A dominant theme across market commentary is the Federal Reserve’s hawkish stance. Market participants have largely discounted the probability of interest‑rate cuts in the coming months, buoyed by the Fed’s continued focus on tightening policy to curb inflation. This sentiment has reinforced the U.S. dollar, reflected in a higher USD Index (DXY) and a steady demand for USD‑denominated assets.

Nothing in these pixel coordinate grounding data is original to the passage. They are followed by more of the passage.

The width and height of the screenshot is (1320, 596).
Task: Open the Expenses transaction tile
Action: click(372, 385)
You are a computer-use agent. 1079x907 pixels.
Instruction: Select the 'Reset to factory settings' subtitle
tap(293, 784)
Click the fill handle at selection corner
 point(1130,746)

Swiss National Bank Position

In contrast, Swiss monetary authorities have maintained a dovish outlook. SNB Chair Martin Schlegel signaled confidence that inflationary pressures would accelerate modestly in the near term, and that rates are likely to remain on hold. SNB officials Tschudin and Schlegel echoed this stance, describing current rates as “sufficient” and emphasizing patience. The combination of a less aggressive stance from the SNB and a more hawkish Fed has widened the USD/CHF spread.

Swiss Inflation Data

Swiss inflation data has also played a role. October’s Consumer Price Index fell 0.3 % month‑on‑month, faster than the 0.1 % forecast, and year‑on‑year inflation ticked up only 0.1 %. The sharper‑than‑expected decline in consumer prices has weakened the franc, as markets interpret it as a sign of weaker domestic demand and a lower likelihood of immediate policy tightening by the SNB.

Technical Context

The currency pair is trading near its 52‑week low of 0.7857, underscoring the sustained downward pressure on the franc. The recent surge to 0.8100 marks the highest level since 0.91994 on 12 January 2025, suggesting a significant shift in momentum. The upward trend has been reinforced by a steady flow of USD demand, and the franc has struggled to regain footing even after brief intraday rebounds.

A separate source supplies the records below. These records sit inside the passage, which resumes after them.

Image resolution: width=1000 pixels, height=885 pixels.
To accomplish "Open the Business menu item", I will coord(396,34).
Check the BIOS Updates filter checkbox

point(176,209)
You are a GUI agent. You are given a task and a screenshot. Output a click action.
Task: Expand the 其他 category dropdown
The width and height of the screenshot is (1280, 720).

Market Sentiment and Outlook

With the Fed’s hawkish signals and the SNB’s dovish neutrality, the USD/CHF pair is poised to continue its rally, provided the dollar remains resilient and Swiss inflation remains subdued. Traders are watching key economic releases, particularly the next set of U.S. inflation data and any forthcoming commentary from the SNB, for potential turning points.

In summary, the combination of a stronger U.S. dollar, a cautious Swiss monetary stance, and unexpectedly weak Swiss inflation has propelled USD/CHF to a two‑month high, setting the stage for continued volatility in the near term.